Naked, bleeding, stripped and raw, with His strong arms, hands flexed in grip, His erect back now slunk forward, shuffling the stained beam to the hill where smoldering death rose like incense. This after feeding and healing the desperate, telling a mob of men to step away from a woman they surrounded with stones clenched in their fists, correcting them when they sought to banish children, and invited the most hated and infected to walk beside Him.
That seductive, elusive, arrogant, evil Devil laughs.
Open mouth like a sepulcher, teeth like rounded tombstones, waiting while the Son of Man’s hands and feet, bound to the cross beam, were punctured with nails and driven, and Jesus cried out at the tears that stained horrified faces and disbelief curtained the onlooker’s reason. The cross was lifted and sunk into the shaft that held it fast, with two others on Jesus’ right and left, hell on display as the nails ripped forward.
Forgive them, Father. They do not know.
The clouded darkness spread ominously over them as Divine Man exhaled, with His heartsick mother wailing there and John held her. The Voice cried out, because He was then all alone, rain discharging in a torrent, cooling the hot and dusty hill, the temple curtain ruptured and split, the veil between man and God forever removed while the Devil slithered over Jesus’ expired body in triumph, shadows pouring forth as the Voice hung silent.
The click and hiss flick.
And that despairing dust settled and sunk into the dormant tomb as Jesus’ hand choked and rung that slithering Serpent trolling His body and went to war with the Devil, descending to Hades with a thunderous outcry, wrestling Death with effectual words: finished.
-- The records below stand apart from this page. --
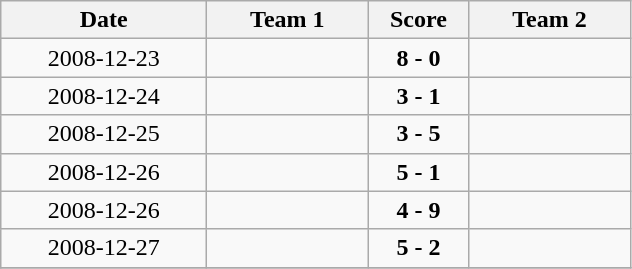
2008-12-23 (104, 58)
5 - 1 (418, 172)
Date (104, 20)
Team 2 (550, 20)
2008-12-27 (104, 248)
2008-12-25 (104, 134)
2008-12-24 (104, 96)
8 - 0 (418, 58)
3 - 5 (418, 134)
Team 1 (288, 20)
Score (418, 20)
3 - 1 (418, 96)
4 - 9 (418, 210)
5 - 2 (418, 248)
Pinpoint the cell where the given text exists, returning its [x, y] midpoint coordinate. 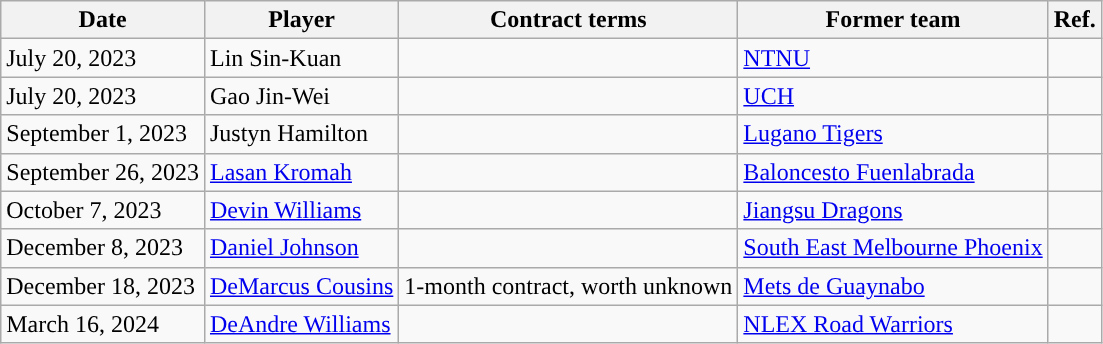
March 16, 2024 [103, 324]
NTNU [893, 58]
October 7, 2023 [103, 210]
UCH [893, 96]
NLEX Road Warriors [893, 324]
Devin Williams [301, 210]
Ref. [1074, 20]
DeAndre Williams [301, 324]
Justyn Hamilton [301, 134]
Date [103, 20]
Baloncesto Fuenlabrada [893, 172]
1-month contract, worth unknown [568, 286]
September 26, 2023 [103, 172]
Player [301, 20]
DeMarcus Cousins [301, 286]
Mets de Guaynabo [893, 286]
December 18, 2023 [103, 286]
Daniel Johnson [301, 248]
Gao Jin-Wei [301, 96]
Lugano Tigers [893, 134]
Lin Sin-Kuan [301, 58]
Former team [893, 20]
Lasan Kromah [301, 172]
Contract terms [568, 20]
Jiangsu Dragons [893, 210]
September 1, 2023 [103, 134]
December 8, 2023 [103, 248]
South East Melbourne Phoenix [893, 248]
Provide the (x, y) coordinate of the cell's center where the given text is located.  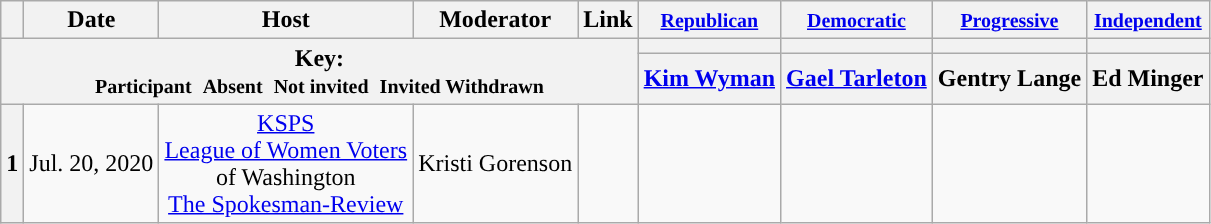
KSPSLeague of Women Votersof WashingtonThe Spokesman-Review (286, 164)
Link (608, 20)
Jul. 20, 2020 (92, 164)
Date (92, 20)
Ed Minger (1148, 78)
Kristi Gorenson (496, 164)
Gael Tarleton (857, 78)
Key: Participant Absent Not invited Invited Withdrawn (320, 72)
Moderator (496, 20)
Gentry Lange (1009, 78)
Kim Wyman (709, 78)
Republican (709, 20)
Democratic (857, 20)
1 (12, 164)
Progressive (1009, 20)
Host (286, 20)
Independent (1148, 20)
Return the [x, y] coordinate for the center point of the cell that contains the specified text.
And Jesus judged Devil abhorrent, ugly, vanquished. The sun called life back out to grow and the Voice raised Himself.
He appeared to those black sheep He had wandered out for, they touched His wounded hands, and Thomas put his fingers to Jesus’ pierced side, eyes aghast, drinking mystic glory.
“Do you love me? Then go love.”
The Voice drown-thrashed that tawdry, pimping Devil’s call, crushing it with golden sunrise and freedom that drenched the atmosphere with absolute victory.